Wearing an oxygen mask, covered in a gold foil blanket and strapped onto a stretcher, Gungor was carried by rescue workers down from the ruins of the building to a waiting ambulance, footage of the rescue showed.

Afterwards, Gungor’s relatives hugged the rescue team, made up of military personnel and members of the disaster management authority AFAD.

Nine others were rescued from the rubble on Tuesday, eight days since the initial earthquakes hit.


Over seven million children affected by Turkey-Syria quake: UN

More than seven million children have been affected by the massive earthquake and a major aftershock that devastated Turkey and Syria last week, the United Nations has said, voicing fear that “many thousands” more had died.

“In Turkey, the total number of children living in the 10 provinces hit by the two earthquakes was 4.6 million children. In Syria, 2.5 million children are affected,” James Elder, spokesman for the UN children’s agency UNICEF, told reporters in Geneva.

“UNICEF fears many thousands of children have been killed,” Elder added, warning that “even without verified numbers, it is tragically clear that numbers will continue grow.”


Erdogan says stricter construction rules needed in the country

Turkish President Recep Tayyip Erdoganhas stated that the death toll in Turkey due to last week’s earthquake has increased to 35,418.

He said enforcement of stricter building regulations was needed in the country after a powerful earthquake that rocked southern Turkey last week, killing tens of thousands people.

Erdogan added “collapsed buildings reminded the government of the need for stricter construction rules” in a televised speech, adding that his government would continue work until the last person was rescued from the ruins in the quake-hit area.


NATO to send 1,000 containers to Turkey

NATO has announced it will send more than 1,000 shipping containers to Turkey to help provide shelter for earthquake survivors.

“This semi-permanent shelter is capable of housing at least 2,000 people displaced by the earthquakes in Turkey,” said a tweet from NATO’s Joint Force Command in Naples.

The containers, which are currently in Italy’s Taranto, will be sent to Turkey next week, the alliance added.


Nine survivors pulled from rubble in Turkey on Tuesday

A total of nine people were rescued from the rubble in Turkey on Tuesday, including two brothers aged 17 and 21, who were pulled from the rubble of an apartment block in Kahramanmaras province.

State-owned Anadolu news agency identified them as 17-year-old Muhammed Enes Yeninar and his brother, 21-year-old Baki Yeninar, who was rescued after him.

They were both placed in ambulances and taken to hospital. Their condition was unclear.

Three other women, two in Hatay province and one in Kahramanmaras city, were also rescued on Tuesday, Turkish media reported.


UN appeals for $397m to provide shelter, food to Syrian survivors

UN Secretary-General Antonio Guterres has launched an appeal for $397m to help earthquake victims in Syria, saying the funds would bring “life-saving relief” for nearly five million Syrians and would cover a period of three months.
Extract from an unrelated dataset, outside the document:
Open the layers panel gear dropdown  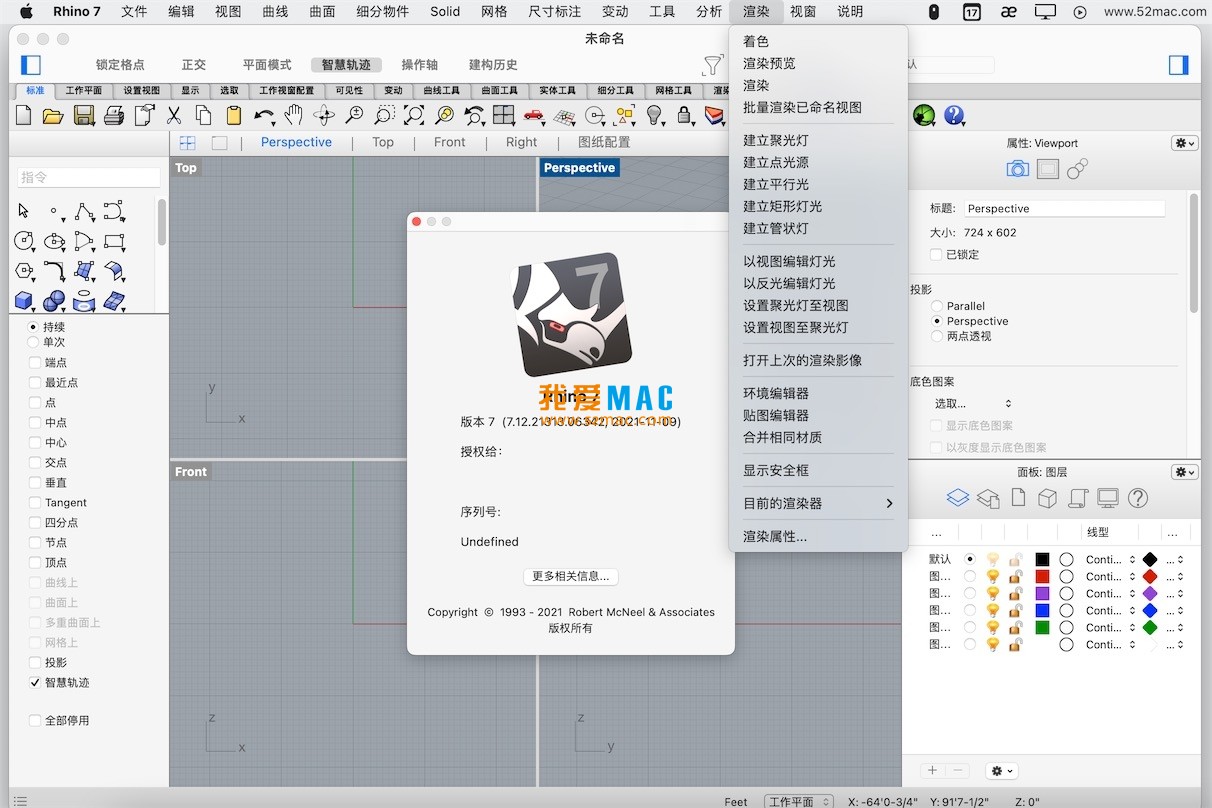pyautogui.click(x=1184, y=472)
“One week after the devastating earthquakes, millions of people across the region are struggling for survival, homeless and in freezing temperatures. We are doing all we can to change this. But much more is needed,” Guterres said in New York City.

He called on member states to “fully fund this effort without delay” and said the money will provide “desperately needed, life-saving relief for nearly five million Syrians — including shelter, health care, food and protection”.
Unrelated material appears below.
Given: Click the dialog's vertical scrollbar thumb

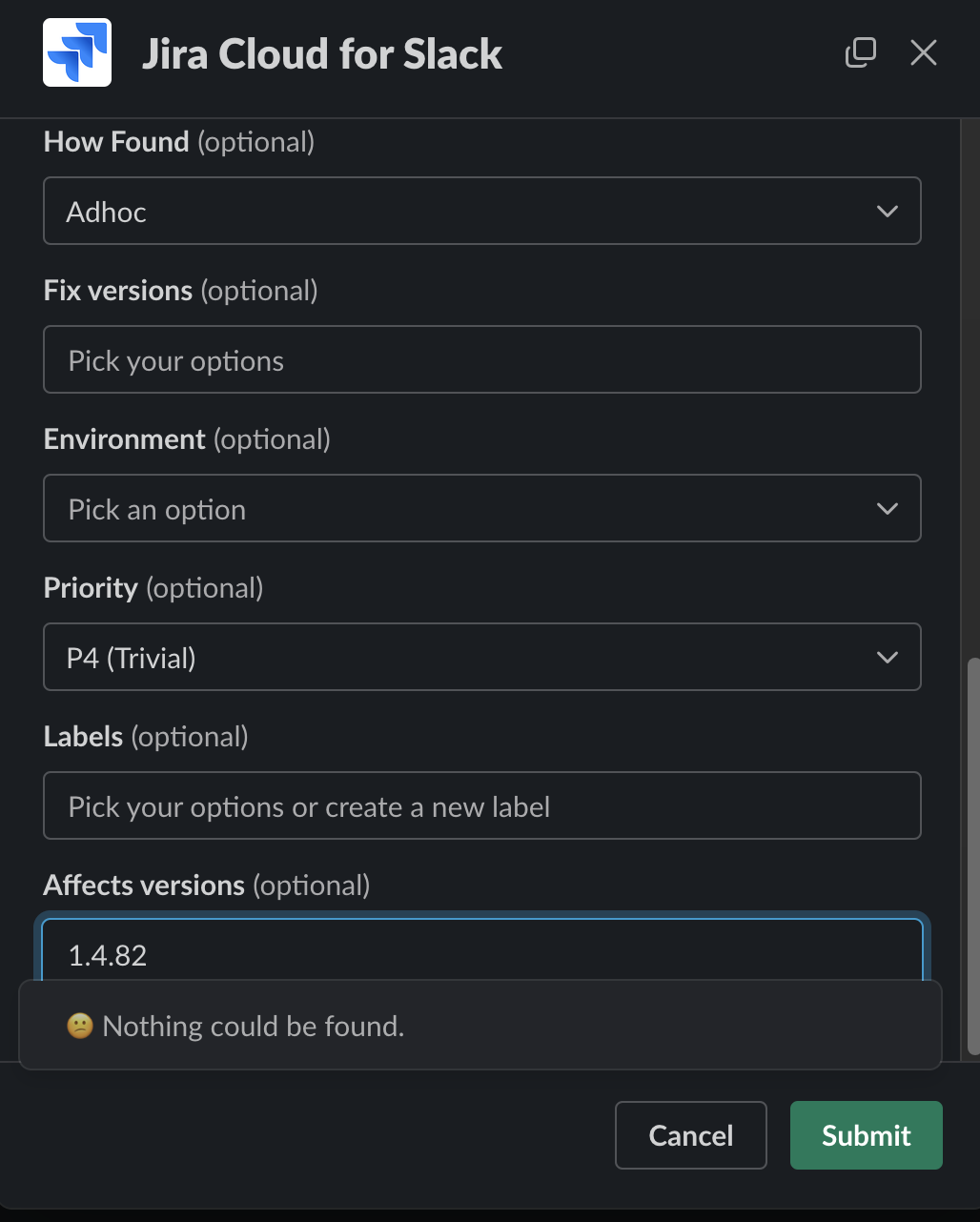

Guterres also urged that aid workers be allowed to operate freely in Syria, already wracked by 12 years of war.

He added that the UN is in the final stages of preparing an appeal for quake-ravaged southern Turkey.
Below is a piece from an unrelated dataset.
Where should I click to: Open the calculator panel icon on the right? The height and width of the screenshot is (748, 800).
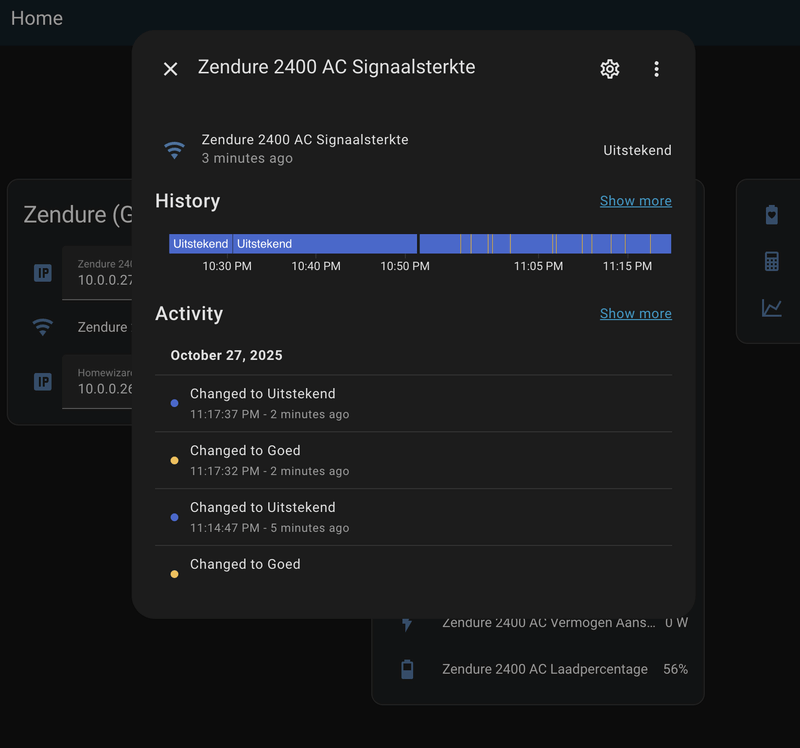tap(771, 262)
Syria death toll tops 5,800

More than 5,800 people have now been confirmed dead in Syria following the deadly earthquakes that rocked southern Turkey last Monday.

The death toll in opposition-held northwest Syria has crossed 4,400, according to the UN relief agency, OCHA.

At least 1,414 people have died in areas controlled by the Bashar Assad government, according to health officials.

The actual number of casualties, however, could be far greater.